**Exercise aim:** Output the entire listing without altering anything.
* * * * *
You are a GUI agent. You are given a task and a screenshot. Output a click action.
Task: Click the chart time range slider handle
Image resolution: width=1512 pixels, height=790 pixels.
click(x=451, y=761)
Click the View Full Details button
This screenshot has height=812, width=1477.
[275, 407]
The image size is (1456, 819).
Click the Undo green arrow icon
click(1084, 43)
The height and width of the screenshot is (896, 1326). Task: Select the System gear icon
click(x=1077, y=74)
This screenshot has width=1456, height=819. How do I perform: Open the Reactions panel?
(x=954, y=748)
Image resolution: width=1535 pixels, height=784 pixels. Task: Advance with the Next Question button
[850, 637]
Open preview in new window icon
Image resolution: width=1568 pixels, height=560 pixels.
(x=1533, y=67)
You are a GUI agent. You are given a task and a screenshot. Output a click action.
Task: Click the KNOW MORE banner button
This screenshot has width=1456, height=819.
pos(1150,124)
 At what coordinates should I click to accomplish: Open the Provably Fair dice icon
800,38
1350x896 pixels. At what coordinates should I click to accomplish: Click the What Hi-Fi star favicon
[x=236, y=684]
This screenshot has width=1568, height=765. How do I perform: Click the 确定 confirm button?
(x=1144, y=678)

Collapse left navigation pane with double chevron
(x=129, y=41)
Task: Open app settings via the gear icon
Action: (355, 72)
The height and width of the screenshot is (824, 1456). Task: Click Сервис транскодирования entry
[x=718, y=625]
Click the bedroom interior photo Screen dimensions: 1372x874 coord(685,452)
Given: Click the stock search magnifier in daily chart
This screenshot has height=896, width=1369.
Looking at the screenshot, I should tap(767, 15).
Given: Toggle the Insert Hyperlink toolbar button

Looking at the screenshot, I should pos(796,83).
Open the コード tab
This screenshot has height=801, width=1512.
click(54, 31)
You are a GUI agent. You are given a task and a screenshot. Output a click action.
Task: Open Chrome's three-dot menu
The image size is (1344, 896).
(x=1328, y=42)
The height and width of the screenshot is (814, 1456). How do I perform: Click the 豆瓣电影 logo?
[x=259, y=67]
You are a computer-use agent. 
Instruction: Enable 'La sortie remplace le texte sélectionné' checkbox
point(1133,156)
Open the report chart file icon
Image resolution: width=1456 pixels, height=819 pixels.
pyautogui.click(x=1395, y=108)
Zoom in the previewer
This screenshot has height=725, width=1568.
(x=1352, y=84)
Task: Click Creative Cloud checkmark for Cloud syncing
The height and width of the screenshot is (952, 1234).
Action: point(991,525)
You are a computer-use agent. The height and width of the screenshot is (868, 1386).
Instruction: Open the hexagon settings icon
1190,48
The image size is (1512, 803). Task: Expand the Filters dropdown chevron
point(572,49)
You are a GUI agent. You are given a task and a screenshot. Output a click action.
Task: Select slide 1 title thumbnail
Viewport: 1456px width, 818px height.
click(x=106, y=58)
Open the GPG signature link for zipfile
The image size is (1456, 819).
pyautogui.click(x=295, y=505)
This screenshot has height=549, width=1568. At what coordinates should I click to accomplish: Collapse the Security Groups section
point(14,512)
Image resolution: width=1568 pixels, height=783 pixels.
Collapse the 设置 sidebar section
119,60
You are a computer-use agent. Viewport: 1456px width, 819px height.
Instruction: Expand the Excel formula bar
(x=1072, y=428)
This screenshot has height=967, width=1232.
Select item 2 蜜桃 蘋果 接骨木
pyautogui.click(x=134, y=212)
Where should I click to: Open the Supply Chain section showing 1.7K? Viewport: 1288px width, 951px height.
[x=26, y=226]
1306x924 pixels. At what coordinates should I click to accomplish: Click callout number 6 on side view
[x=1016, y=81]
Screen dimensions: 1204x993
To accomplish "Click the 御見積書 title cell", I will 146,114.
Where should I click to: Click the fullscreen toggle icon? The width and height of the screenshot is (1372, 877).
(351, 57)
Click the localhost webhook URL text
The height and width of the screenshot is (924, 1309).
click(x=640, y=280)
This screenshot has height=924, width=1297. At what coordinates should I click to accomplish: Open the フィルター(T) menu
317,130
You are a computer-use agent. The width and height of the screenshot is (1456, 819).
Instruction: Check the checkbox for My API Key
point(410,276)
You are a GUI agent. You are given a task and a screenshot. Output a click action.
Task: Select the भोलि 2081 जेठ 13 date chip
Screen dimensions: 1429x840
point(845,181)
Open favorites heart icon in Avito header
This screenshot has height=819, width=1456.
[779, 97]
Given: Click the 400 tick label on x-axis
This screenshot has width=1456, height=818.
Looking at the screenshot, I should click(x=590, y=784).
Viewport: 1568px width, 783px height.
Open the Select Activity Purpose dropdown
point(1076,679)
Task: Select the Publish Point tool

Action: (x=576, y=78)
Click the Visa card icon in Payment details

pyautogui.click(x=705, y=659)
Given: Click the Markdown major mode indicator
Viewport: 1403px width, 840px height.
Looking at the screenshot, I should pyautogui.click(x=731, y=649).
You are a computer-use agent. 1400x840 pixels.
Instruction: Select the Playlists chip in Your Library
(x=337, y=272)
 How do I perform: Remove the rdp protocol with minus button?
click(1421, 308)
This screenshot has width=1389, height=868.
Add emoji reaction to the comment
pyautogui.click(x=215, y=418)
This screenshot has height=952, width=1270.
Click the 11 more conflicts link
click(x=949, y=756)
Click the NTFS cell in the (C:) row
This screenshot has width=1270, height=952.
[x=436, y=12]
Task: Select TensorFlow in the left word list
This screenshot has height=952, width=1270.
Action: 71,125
* * * * *
**Response area:**
You are a GUI agent. You are given a task and a screenshot. Output a click action.
Task: Click the chart time range slider handle
Image resolution: width=1512 pixels, height=790 pixels.
click(x=451, y=761)
Click the View Full Details button
This screenshot has height=812, width=1477.
[275, 407]
The image size is (1456, 819).
Click the Undo green arrow icon
click(1084, 43)
The height and width of the screenshot is (896, 1326). Task: Select the System gear icon
click(x=1077, y=74)
This screenshot has width=1456, height=819. How do I perform: Open the Reactions panel?
(x=954, y=748)
Image resolution: width=1535 pixels, height=784 pixels. Task: Advance with the Next Question button
[850, 637]
Open preview in new window icon
Image resolution: width=1568 pixels, height=560 pixels.
(x=1533, y=67)
You are a GUI agent. You are given a task and a screenshot. Output a click action.
Task: Click the KNOW MORE banner button
This screenshot has width=1456, height=819.
pos(1150,124)
 At what coordinates should I click to accomplish: Open the Provably Fair dice icon
800,38
1350x896 pixels. At what coordinates should I click to accomplish: Click the What Hi-Fi star favicon
[x=236, y=684]
This screenshot has width=1568, height=765. How do I perform: Click the 确定 confirm button?
(x=1144, y=678)

Collapse left navigation pane with double chevron
(x=129, y=41)
Task: Open app settings via the gear icon
Action: (355, 72)
The height and width of the screenshot is (824, 1456). Task: Click Сервис транскодирования entry
[x=718, y=625]
Click the bedroom interior photo Screen dimensions: 1372x874 coord(685,452)
Given: Click the stock search magnifier in daily chart
This screenshot has height=896, width=1369.
Looking at the screenshot, I should tap(767, 15).
Given: Toggle the Insert Hyperlink toolbar button

Looking at the screenshot, I should pos(796,83).
Open the コード tab
This screenshot has height=801, width=1512.
click(54, 31)
You are a GUI agent. You are given a task and a screenshot. Output a click action.
Task: Open Chrome's three-dot menu
The image size is (1344, 896).
(x=1328, y=42)
The height and width of the screenshot is (814, 1456). How do I perform: Click the 豆瓣电影 logo?
[x=259, y=67]
You are a computer-use agent. 
Instruction: Enable 'La sortie remplace le texte sélectionné' checkbox
point(1133,156)
Open the report chart file icon
Image resolution: width=1456 pixels, height=819 pixels.
pyautogui.click(x=1395, y=108)
Zoom in the previewer
This screenshot has height=725, width=1568.
(x=1352, y=84)
Task: Click Creative Cloud checkmark for Cloud syncing
The height and width of the screenshot is (952, 1234).
Action: point(991,525)
You are a computer-use agent. The height and width of the screenshot is (868, 1386).
Instruction: Open the hexagon settings icon
1190,48
The image size is (1512, 803). Task: Expand the Filters dropdown chevron
point(572,49)
You are a GUI agent. You are given a task and a screenshot. Output a click action.
Task: Select slide 1 title thumbnail
Viewport: 1456px width, 818px height.
click(x=106, y=58)
Open the GPG signature link for zipfile
The image size is (1456, 819).
pyautogui.click(x=295, y=505)
This screenshot has height=549, width=1568. At what coordinates should I click to accomplish: Collapse the Security Groups section
point(14,512)
Image resolution: width=1568 pixels, height=783 pixels.
Collapse the 设置 sidebar section
119,60
You are a computer-use agent. Viewport: 1456px width, 819px height.
Instruction: Expand the Excel formula bar
(x=1072, y=428)
This screenshot has height=967, width=1232.
Select item 2 蜜桃 蘋果 接骨木
pyautogui.click(x=134, y=212)
Where should I click to: Open the Supply Chain section showing 1.7K? Viewport: 1288px width, 951px height.
[x=26, y=226]
1306x924 pixels. At what coordinates should I click to accomplish: Click callout number 6 on side view
[x=1016, y=81]
Screen dimensions: 1204x993
To accomplish "Click the 御見積書 title cell", I will 146,114.
Where should I click to: Click the fullscreen toggle icon? The width and height of the screenshot is (1372, 877).
(351, 57)
Click the localhost webhook URL text
The height and width of the screenshot is (924, 1309).
click(x=640, y=280)
This screenshot has height=924, width=1297. At what coordinates should I click to accomplish: Open the フィルター(T) menu
317,130
You are a computer-use agent. The width and height of the screenshot is (1456, 819).
Instruction: Check the checkbox for My API Key
point(410,276)
You are a GUI agent. You are given a task and a screenshot. Output a click action.
Task: Select the भोलि 2081 जेठ 13 date chip
Screen dimensions: 1429x840
point(845,181)
Open favorites heart icon in Avito header
This screenshot has height=819, width=1456.
[779, 97]
Given: Click the 400 tick label on x-axis
This screenshot has width=1456, height=818.
Looking at the screenshot, I should click(x=590, y=784).
Viewport: 1568px width, 783px height.
Open the Select Activity Purpose dropdown
point(1076,679)
Task: Select the Publish Point tool

Action: (x=576, y=78)
Click the Visa card icon in Payment details

pyautogui.click(x=705, y=659)
Given: Click the Markdown major mode indicator
Viewport: 1403px width, 840px height.
Looking at the screenshot, I should pyautogui.click(x=731, y=649).
You are a computer-use agent. 1400x840 pixels.
Instruction: Select the Playlists chip in Your Library
(x=337, y=272)
 How do I perform: Remove the rdp protocol with minus button?
click(1421, 308)
This screenshot has width=1389, height=868.
Add emoji reaction to the comment
pyautogui.click(x=215, y=418)
This screenshot has height=952, width=1270.
Click the 11 more conflicts link
click(x=949, y=756)
Click the NTFS cell in the (C:) row
This screenshot has width=1270, height=952.
[x=436, y=12]
Task: Select TensorFlow in the left word list
This screenshot has height=952, width=1270.
Action: 71,125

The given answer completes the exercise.